Segment Open

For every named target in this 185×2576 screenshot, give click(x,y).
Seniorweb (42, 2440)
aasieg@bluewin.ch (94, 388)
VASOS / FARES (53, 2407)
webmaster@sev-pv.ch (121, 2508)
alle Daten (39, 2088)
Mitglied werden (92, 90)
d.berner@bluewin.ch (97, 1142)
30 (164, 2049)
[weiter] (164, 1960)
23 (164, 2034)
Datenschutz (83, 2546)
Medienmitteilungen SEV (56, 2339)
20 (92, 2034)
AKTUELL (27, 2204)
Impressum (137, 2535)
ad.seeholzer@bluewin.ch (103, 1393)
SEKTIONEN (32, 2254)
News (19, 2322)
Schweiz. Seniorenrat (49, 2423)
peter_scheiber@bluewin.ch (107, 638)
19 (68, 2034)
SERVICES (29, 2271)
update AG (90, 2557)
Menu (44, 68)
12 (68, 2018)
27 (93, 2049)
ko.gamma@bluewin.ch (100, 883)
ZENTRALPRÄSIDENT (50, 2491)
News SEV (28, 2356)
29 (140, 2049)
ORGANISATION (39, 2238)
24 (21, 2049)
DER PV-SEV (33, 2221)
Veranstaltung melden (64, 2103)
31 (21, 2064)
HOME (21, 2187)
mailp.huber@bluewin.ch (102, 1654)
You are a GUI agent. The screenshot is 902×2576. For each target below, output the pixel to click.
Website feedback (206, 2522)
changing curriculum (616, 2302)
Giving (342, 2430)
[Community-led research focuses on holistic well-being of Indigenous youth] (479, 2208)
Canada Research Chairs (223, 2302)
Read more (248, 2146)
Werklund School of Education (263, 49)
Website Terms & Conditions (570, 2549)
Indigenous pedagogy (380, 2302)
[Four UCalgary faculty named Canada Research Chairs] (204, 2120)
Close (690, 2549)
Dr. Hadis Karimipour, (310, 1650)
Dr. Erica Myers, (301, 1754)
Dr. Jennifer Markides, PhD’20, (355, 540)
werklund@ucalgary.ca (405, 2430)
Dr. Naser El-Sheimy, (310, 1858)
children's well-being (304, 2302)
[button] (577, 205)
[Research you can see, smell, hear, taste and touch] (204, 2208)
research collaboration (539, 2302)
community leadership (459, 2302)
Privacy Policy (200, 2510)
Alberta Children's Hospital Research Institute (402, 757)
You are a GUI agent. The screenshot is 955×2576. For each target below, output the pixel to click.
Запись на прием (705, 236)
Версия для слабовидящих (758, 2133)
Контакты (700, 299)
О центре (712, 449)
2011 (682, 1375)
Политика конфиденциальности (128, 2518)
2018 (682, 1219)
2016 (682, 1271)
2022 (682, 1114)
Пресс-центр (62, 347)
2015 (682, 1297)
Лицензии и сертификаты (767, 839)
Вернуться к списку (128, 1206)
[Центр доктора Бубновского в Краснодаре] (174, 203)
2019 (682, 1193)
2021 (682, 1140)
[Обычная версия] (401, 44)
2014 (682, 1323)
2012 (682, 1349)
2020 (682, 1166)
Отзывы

Segment Closed

• _ACTIVITY_
Retype the listing above word for word.

• _ANSWER TO THE PROBLEM_
For every named target in this 185×2576 screenshot, give click(x,y).
Seniorweb (42, 2440)
aasieg@bluewin.ch (94, 388)
VASOS / FARES (53, 2407)
webmaster@sev-pv.ch (121, 2508)
alle Daten (39, 2088)
Mitglied werden (92, 90)
d.berner@bluewin.ch (97, 1142)
30 (164, 2049)
[weiter] (164, 1960)
23 (164, 2034)
Datenschutz (83, 2546)
Medienmitteilungen SEV (56, 2339)
20 (92, 2034)
AKTUELL (27, 2204)
Impressum (137, 2535)
ad.seeholzer@bluewin.ch (103, 1393)
SEKTIONEN (32, 2254)
News (19, 2322)
Schweiz. Seniorenrat (49, 2423)
peter_scheiber@bluewin.ch (107, 638)
19 (68, 2034)
SERVICES (29, 2271)
update AG (90, 2557)
Menu (44, 68)
12 (68, 2018)
27 (93, 2049)
ko.gamma@bluewin.ch (100, 883)
ZENTRALPRÄSIDENT (50, 2491)
News SEV (28, 2356)
29 (140, 2049)
ORGANISATION (39, 2238)
24 (21, 2049)
DER PV-SEV (33, 2221)
Veranstaltung melden (64, 2103)
31 (21, 2064)
HOME (21, 2187)
mailp.huber@bluewin.ch (102, 1654)
You are a GUI agent. The screenshot is 902×2576. For each target below, output the pixel to click.
Website feedback (206, 2522)
changing curriculum (616, 2302)
Giving (342, 2430)
[Community-led research focuses on holistic well-being of Indigenous youth] (479, 2208)
Canada Research Chairs (223, 2302)
Read more (248, 2146)
Werklund School of Education (263, 49)
Website Terms & Conditions (570, 2549)
Indigenous pedagogy (380, 2302)
[Four UCalgary faculty named Canada Research Chairs] (204, 2120)
Close (690, 2549)
Dr. Hadis Karimipour, (310, 1650)
Dr. Erica Myers, (301, 1754)
Dr. Jennifer Markides, PhD’20, (355, 540)
werklund@ucalgary.ca (405, 2430)
Dr. Naser El-Sheimy, (310, 1858)
children's well-being (304, 2302)
[button] (577, 205)
[Research you can see, smell, hear, taste and touch] (204, 2208)
research collaboration (539, 2302)
community leadership (459, 2302)
Privacy Policy (200, 2510)
Alberta Children's Hospital Research Institute (402, 757)
You are a GUI agent. The screenshot is 955×2576. For each target below, output the pixel to click.
Запись на прием (705, 236)
Версия для слабовидящих (758, 2133)
Контакты (700, 299)
О центре (712, 449)
2011 (682, 1375)
Политика конфиденциальности (128, 2518)
2018 (682, 1219)
2016 (682, 1271)
2022 (682, 1114)
Пресс-центр (62, 347)
2015 (682, 1297)
Лицензии и сертификаты (767, 839)
Вернуться к списку (128, 1206)
[Центр доктора Бубновского в Краснодаре] (174, 203)
2019 (682, 1193)
2021 (682, 1140)
[Обычная версия] (401, 44)
2014 (682, 1323)
2012 (682, 1349)
2020 (682, 1166)
Отзывы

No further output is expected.